Quote the rows below word for word, starting at the first line of the rows and stopping after the line that contains "will pyautogui.click(x=929, y=138).".

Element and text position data
☆ ☆ ☆

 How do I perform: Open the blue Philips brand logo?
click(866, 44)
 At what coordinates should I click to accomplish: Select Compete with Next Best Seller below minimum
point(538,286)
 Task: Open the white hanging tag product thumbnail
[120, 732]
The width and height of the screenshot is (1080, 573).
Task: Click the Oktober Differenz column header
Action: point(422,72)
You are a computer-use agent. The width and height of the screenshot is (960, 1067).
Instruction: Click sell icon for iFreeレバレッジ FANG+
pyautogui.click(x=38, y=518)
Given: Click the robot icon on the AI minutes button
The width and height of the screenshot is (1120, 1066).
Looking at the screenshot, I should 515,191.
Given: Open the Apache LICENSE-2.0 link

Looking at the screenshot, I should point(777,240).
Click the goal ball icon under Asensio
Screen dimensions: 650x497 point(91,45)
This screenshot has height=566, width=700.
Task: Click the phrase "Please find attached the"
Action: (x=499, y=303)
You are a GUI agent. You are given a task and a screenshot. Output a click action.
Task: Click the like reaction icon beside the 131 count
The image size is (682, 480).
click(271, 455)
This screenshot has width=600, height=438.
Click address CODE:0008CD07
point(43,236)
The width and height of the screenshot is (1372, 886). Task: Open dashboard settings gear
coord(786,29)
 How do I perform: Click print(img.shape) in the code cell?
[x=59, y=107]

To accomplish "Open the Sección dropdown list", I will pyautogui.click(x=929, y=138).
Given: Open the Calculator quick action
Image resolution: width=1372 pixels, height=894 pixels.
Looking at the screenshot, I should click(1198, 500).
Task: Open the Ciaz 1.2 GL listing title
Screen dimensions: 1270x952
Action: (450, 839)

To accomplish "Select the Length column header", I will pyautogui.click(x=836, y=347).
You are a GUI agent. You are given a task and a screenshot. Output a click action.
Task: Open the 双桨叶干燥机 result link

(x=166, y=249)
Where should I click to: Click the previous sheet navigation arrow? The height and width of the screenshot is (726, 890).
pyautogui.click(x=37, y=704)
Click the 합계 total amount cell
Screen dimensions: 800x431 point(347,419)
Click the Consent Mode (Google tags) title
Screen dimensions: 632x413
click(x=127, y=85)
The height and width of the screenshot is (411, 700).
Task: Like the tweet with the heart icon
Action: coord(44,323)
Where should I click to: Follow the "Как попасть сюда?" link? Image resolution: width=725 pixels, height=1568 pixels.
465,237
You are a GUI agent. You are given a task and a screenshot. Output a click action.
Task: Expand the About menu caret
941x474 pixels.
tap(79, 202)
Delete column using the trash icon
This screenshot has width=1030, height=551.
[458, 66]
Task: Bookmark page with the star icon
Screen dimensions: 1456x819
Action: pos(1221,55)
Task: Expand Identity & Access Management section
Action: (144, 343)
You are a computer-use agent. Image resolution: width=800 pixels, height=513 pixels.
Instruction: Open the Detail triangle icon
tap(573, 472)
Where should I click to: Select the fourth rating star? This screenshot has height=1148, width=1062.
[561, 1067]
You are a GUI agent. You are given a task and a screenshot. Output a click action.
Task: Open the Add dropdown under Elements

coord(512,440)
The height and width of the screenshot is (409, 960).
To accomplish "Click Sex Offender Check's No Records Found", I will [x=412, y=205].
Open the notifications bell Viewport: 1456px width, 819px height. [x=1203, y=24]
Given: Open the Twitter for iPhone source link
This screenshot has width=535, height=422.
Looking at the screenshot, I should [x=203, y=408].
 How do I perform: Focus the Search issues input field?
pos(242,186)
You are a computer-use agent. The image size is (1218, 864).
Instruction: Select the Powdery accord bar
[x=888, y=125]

☆ ☆ ☆

REPLY TO THE EXERCISE:
 How do I perform: Open the blue Philips brand logo?
click(866, 44)
 At what coordinates should I click to accomplish: Select Compete with Next Best Seller below minimum
point(538,286)
 Task: Open the white hanging tag product thumbnail
[120, 732]
The width and height of the screenshot is (1080, 573).
Task: Click the Oktober Differenz column header
Action: point(422,72)
You are a computer-use agent. The width and height of the screenshot is (960, 1067).
Instruction: Click sell icon for iFreeレバレッジ FANG+
pyautogui.click(x=38, y=518)
Given: Click the robot icon on the AI minutes button
The width and height of the screenshot is (1120, 1066).
Looking at the screenshot, I should 515,191.
Given: Open the Apache LICENSE-2.0 link

Looking at the screenshot, I should point(777,240).
Click the goal ball icon under Asensio
Screen dimensions: 650x497 point(91,45)
This screenshot has height=566, width=700.
Task: Click the phrase "Please find attached the"
Action: (x=499, y=303)
You are a GUI agent. You are given a task and a screenshot. Output a click action.
Task: Click the like reaction icon beside the 131 count
The image size is (682, 480).
click(271, 455)
This screenshot has width=600, height=438.
Click address CODE:0008CD07
point(43,236)
The width and height of the screenshot is (1372, 886). Task: Open dashboard settings gear
coord(786,29)
 How do I perform: Click print(img.shape) in the code cell?
[x=59, y=107]

To accomplish "Open the Sección dropdown list", I will pyautogui.click(x=929, y=138).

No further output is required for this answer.